What are symbols, and how can we use them to prolong longevity, add resonance and depth to our stories?
In his book, Man and his Symbols the renowned psychologist, Carl Gustav Jung wrote: ‘What we call a symbol is a term, a name, or even a picture that may be familiar in daily life, yet that possesses specific connotations in addition to its conventional and obvious meaning. It implies something vague, unknown, or hidden from us. A word or image stripped of its connotative aspect is a mere sign—it denotes or points to an object or event that has no added significance than its function—such as a chair, a table, and the like.”
The strength of symbols, especially symbols that emerge from the unconscious to manifest as Archetypes, is that they endure. To put it in another way, as primordial remnants bubble up from the human unconscious, they are expressed by the conscious mind as universally applicable archetypal symbols. They do so by cleaving to specific actions, events and objects in myths and stories.
“Symbols, when rendered adroitly, promote the longevity of any story.”
To generate symbols in your own tales, start with story and character: 1. Ask, what is the genre of your story? 2. What is the key idea, theme, and moral premise of your story? 3. What goals and struggles are your characters engaged in?
The answers to these questions will direct you to the sorts of symbols you need to use. A note of caution here. Your symbols shouldn’t attract attention to themselves—they shouldn’t be too obvious. They need to grow on us as vessels of meaning. They also need to be specific and to generate emotion. The key here is to work out how they relate to the characters and to each other: Are these symbols actual objects that would feature effortlessly in the characters’ everyday lives? Again, subtlety is key.
Here’s how Todd Phillip uses character symbols in his film, The Joker:
The film opens with Arthur Fleck applying his clown make-up. We don’t immediately ascribe symbolic significance to this. Arthur is merely preparing to do his job as a clown. But as the story progresses the clown imagery deepens in meaning, driven by story questions: Why is it that after Arthur loses his job, he continues to wear his clown make-up? Is it that it offers him an escape from his dreary reality? Does it have deeper psychological connotations—indicate his rejecting his identity due to some past trauma that makes him wish that he was someone else?
“Well crafted symbols are universal and eternal.”

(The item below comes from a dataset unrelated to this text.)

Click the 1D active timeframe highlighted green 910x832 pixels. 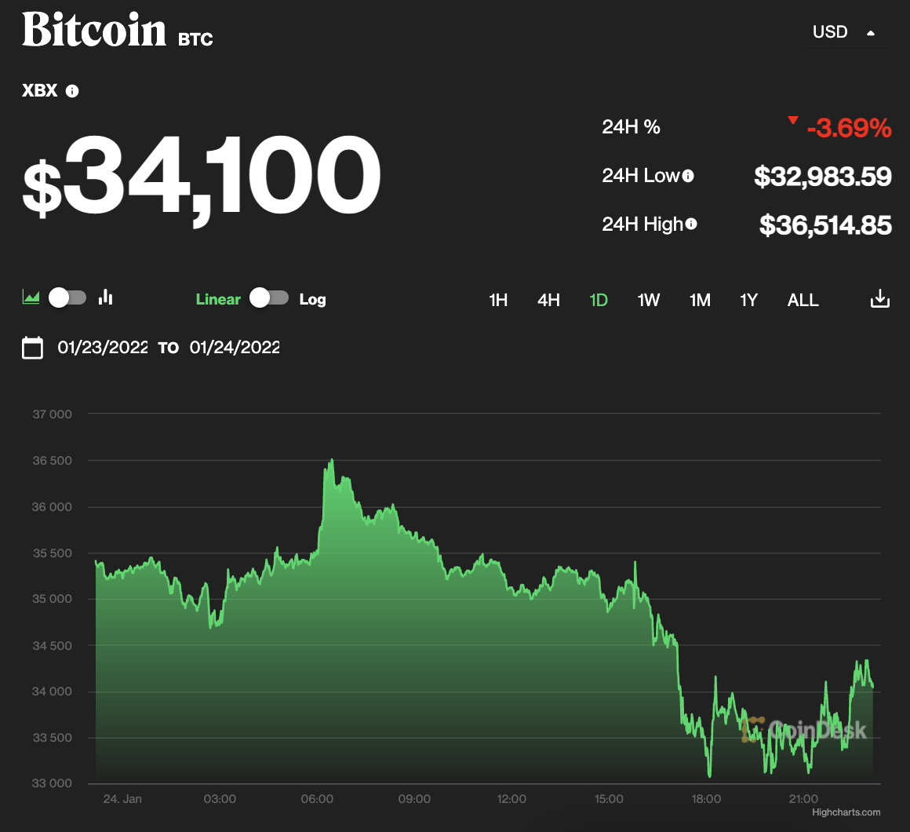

The figure of the clown now comes to symbolise the breakdown of social structures in Gotham—the conflict between the rulers and the ruled. The mob dons clown dress and rises up against the authorities, with the Joker, as inspiration. A clown suit and mask are no longer symbols of fun and laughter—the Joker has become the symbol of something dark and dangerous—the symbol of chaos.
Symbolism can also emerge from setting, providing context, atmosphere and bolstering the theme. In The Lord of the Rings: The Return of the King, Mordor, as opposed to the idyllic life of the Shire, is shown to be a place of hellfire and horror—the entire landscape is symbolic of the evil represented by Sauron.
And of course, the rings themselves are highly symbolic, with the last ring being especially significant. Having been forged by Sauron on Mount Doom it represents pure evil. But the ring also symbolises desire and greed. We see this clearly in Bilbo and Gollum’s desire to posses it.
The ring also symbolises temptation. Even honourable characters such as Gandalf and Boromir are tempted by its beguiling power. This temptation gains in resonance by reminding us of the original temptation in the garden of Eden, where Adam and Eve disobeyed God and ate from the apple of good and evil.
When deploying symbols remember to show rather than tell, to point them towards your key ideas and themes, to select symbols that give rise to emotion, and to avoid being heavy-handed in their use.
Use symbols to add resonance, meaning and depth to your stories.